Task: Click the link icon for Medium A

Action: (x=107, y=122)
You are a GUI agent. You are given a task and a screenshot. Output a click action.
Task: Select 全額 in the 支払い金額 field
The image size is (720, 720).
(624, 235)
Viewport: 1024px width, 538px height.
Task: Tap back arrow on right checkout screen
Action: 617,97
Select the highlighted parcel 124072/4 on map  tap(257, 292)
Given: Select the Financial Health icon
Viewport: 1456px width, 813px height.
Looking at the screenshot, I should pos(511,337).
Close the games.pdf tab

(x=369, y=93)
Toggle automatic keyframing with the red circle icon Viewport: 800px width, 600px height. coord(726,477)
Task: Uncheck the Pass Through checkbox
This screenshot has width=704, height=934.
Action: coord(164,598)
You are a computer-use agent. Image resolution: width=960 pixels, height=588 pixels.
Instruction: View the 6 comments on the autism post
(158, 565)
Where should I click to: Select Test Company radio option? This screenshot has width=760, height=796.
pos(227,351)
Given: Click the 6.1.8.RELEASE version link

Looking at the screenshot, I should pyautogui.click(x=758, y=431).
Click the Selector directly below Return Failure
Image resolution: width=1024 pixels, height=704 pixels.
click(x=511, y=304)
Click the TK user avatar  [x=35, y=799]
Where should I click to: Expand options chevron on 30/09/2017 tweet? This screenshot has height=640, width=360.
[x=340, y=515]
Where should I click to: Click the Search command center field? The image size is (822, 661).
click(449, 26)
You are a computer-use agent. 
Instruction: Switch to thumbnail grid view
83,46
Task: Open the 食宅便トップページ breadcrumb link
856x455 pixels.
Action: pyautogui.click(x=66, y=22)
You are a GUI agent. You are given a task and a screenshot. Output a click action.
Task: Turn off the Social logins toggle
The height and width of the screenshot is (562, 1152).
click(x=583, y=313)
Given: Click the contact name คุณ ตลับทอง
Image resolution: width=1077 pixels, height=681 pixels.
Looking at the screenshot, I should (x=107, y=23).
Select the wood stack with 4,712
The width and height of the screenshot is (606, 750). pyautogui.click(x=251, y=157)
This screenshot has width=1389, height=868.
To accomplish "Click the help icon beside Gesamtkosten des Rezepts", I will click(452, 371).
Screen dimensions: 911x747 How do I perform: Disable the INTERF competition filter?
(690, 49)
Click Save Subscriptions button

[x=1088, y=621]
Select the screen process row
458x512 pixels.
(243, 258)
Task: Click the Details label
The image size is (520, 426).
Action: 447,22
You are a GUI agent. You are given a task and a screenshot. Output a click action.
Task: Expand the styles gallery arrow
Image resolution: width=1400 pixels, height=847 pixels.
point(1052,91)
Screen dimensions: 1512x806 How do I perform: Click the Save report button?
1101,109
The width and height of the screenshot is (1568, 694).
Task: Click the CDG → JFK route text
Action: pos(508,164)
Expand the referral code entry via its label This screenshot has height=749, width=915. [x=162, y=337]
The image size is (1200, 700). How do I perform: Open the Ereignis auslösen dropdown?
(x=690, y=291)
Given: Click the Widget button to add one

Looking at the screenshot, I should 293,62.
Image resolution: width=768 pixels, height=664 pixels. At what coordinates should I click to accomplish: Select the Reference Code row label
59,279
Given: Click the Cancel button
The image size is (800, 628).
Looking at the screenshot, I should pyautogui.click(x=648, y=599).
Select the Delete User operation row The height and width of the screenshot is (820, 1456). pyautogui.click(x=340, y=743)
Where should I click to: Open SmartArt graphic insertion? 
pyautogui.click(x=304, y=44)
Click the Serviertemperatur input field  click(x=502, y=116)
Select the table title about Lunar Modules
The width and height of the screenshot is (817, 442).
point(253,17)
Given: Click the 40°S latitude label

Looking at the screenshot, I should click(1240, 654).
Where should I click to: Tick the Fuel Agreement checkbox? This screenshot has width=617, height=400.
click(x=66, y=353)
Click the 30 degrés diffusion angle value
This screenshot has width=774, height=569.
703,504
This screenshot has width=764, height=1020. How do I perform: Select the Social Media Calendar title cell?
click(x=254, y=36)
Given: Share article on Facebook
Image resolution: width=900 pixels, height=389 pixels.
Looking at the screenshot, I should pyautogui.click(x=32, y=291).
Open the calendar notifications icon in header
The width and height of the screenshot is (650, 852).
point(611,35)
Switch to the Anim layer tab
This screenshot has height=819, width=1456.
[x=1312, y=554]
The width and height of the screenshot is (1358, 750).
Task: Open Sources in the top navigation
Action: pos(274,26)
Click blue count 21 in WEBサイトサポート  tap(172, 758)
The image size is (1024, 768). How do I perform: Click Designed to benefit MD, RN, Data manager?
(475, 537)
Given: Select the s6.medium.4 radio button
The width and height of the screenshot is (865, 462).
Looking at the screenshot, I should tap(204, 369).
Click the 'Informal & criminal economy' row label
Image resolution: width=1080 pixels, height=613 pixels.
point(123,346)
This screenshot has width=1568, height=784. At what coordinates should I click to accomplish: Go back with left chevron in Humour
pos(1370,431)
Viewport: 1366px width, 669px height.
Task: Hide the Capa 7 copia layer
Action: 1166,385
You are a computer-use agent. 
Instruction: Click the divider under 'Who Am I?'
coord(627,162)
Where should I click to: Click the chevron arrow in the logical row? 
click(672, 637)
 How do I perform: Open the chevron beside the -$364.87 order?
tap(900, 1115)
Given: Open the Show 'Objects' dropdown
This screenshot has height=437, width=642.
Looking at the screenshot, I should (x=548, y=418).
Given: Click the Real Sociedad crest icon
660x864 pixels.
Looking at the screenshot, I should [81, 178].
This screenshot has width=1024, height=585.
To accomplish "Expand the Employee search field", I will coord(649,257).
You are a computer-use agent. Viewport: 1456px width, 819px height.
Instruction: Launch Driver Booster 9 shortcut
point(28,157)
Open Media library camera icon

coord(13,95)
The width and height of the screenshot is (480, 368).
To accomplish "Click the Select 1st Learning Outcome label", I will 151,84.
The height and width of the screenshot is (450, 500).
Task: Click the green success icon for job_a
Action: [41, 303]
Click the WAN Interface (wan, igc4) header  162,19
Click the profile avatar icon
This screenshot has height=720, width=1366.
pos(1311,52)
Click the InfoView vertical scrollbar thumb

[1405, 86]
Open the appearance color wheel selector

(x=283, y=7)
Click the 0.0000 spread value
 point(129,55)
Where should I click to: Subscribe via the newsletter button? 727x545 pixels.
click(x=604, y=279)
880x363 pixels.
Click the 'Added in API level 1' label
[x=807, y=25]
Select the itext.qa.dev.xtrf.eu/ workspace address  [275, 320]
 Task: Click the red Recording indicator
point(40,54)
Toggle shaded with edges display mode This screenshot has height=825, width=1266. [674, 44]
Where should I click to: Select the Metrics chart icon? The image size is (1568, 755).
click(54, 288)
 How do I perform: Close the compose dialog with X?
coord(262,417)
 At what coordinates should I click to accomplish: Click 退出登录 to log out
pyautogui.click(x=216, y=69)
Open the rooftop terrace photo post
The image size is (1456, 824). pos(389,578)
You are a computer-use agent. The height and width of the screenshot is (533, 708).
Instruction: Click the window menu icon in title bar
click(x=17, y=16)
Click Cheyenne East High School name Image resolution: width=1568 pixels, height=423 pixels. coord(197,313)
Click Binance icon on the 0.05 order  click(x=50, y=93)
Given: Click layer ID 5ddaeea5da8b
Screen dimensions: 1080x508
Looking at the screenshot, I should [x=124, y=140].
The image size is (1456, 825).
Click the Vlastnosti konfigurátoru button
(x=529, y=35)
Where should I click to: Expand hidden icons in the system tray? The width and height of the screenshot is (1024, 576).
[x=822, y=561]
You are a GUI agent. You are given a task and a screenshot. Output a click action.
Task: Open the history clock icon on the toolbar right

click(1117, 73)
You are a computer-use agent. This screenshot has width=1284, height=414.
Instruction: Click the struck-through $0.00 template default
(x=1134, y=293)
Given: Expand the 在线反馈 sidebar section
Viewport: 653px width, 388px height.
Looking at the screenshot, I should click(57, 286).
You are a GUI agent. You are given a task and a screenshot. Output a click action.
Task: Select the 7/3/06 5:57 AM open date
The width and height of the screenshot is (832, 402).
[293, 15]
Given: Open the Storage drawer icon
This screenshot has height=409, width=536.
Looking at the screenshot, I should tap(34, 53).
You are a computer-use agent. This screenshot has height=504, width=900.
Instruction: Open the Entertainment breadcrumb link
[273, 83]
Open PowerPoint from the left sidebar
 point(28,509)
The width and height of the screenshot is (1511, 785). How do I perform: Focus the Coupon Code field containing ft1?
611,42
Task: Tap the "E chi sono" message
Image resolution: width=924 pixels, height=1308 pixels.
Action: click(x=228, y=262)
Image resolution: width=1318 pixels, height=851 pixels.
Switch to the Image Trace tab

> **WRITTEN PROBLEM**:
Recast the part of the records that opens with the line containing "Given: Click the Real Sociedad crest icon" and closes with the line containing "I will coord(649,257)." as a Markdown table. Use the columns Row, which numbers each line from 1, and Line, and leave out blank lines.

> **EXERCISE RESPONSE**:
| Row | Line |
|---|---|
| 1 | Given: Click the Real Sociedad crest icon |
| 2 | 660x864 pixels. |
| 3 | Looking at the screenshot, I should [81, 178]. |
| 4 | This screenshot has width=1024, height=585. |
| 5 | To accomplish "Expand the Employee search field", I will coord(649,257). |